#### Instructions for the task
Retype the records from the line containing "At what coordinates" through the line containing "click(x=143, y=332)", with both of those lines included.

#### Recorded information
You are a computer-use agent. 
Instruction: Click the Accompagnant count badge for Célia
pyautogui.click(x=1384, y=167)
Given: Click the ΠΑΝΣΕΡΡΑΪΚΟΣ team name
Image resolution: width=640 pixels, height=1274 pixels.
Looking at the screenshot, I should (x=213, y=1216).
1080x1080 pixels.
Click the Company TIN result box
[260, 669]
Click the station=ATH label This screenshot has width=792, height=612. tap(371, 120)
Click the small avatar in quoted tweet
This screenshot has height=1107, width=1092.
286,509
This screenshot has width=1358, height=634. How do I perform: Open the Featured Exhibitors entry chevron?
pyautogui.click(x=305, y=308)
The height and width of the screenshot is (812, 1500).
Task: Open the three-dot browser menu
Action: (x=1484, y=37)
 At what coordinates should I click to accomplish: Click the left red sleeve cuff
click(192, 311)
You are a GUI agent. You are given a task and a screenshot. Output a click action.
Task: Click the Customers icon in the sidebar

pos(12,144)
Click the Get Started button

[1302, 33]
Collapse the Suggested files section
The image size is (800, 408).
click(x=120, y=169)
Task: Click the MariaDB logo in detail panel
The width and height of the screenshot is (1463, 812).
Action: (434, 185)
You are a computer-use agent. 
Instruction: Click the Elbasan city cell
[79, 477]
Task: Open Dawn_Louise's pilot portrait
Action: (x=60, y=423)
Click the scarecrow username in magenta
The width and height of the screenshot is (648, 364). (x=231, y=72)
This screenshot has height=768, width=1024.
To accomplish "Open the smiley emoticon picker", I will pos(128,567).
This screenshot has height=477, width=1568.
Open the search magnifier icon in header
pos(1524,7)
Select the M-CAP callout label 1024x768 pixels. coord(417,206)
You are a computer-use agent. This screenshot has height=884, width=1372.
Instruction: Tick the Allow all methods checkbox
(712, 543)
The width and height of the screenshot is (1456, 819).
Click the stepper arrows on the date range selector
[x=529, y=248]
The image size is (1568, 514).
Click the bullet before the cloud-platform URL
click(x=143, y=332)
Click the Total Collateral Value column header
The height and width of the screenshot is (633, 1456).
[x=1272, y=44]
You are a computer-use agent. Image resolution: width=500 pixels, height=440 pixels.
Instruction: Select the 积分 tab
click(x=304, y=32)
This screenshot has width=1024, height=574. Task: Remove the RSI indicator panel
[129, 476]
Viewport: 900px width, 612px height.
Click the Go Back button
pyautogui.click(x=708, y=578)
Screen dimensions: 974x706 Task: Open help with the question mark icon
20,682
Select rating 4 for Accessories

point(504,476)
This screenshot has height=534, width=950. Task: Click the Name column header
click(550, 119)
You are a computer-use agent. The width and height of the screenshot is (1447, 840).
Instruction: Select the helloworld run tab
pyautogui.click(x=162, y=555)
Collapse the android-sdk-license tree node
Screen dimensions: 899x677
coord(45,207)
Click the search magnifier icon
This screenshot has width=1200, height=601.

#### Answer for the task
 At what coordinates should I click to accomplish: Click the left red sleeve cuff
click(192, 311)
You are a GUI agent. You are given a task and a screenshot. Output a click action.
Task: Click the Customers icon in the sidebar

pos(12,144)
Click the Get Started button

[1302, 33]
Collapse the Suggested files section
The image size is (800, 408).
click(x=120, y=169)
Task: Click the MariaDB logo in detail panel
The width and height of the screenshot is (1463, 812).
Action: (434, 185)
You are a computer-use agent. 
Instruction: Click the Elbasan city cell
[79, 477]
Task: Open Dawn_Louise's pilot portrait
Action: (x=60, y=423)
Click the scarecrow username in magenta
The width and height of the screenshot is (648, 364). (x=231, y=72)
This screenshot has height=768, width=1024.
To accomplish "Open the smiley emoticon picker", I will pos(128,567).
This screenshot has height=477, width=1568.
Open the search magnifier icon in header
pos(1524,7)
Select the M-CAP callout label 1024x768 pixels. coord(417,206)
You are a computer-use agent. This screenshot has height=884, width=1372.
Instruction: Tick the Allow all methods checkbox
(712, 543)
The width and height of the screenshot is (1456, 819).
Click the stepper arrows on the date range selector
[x=529, y=248]
The image size is (1568, 514).
Click the bullet before the cloud-platform URL
click(x=143, y=332)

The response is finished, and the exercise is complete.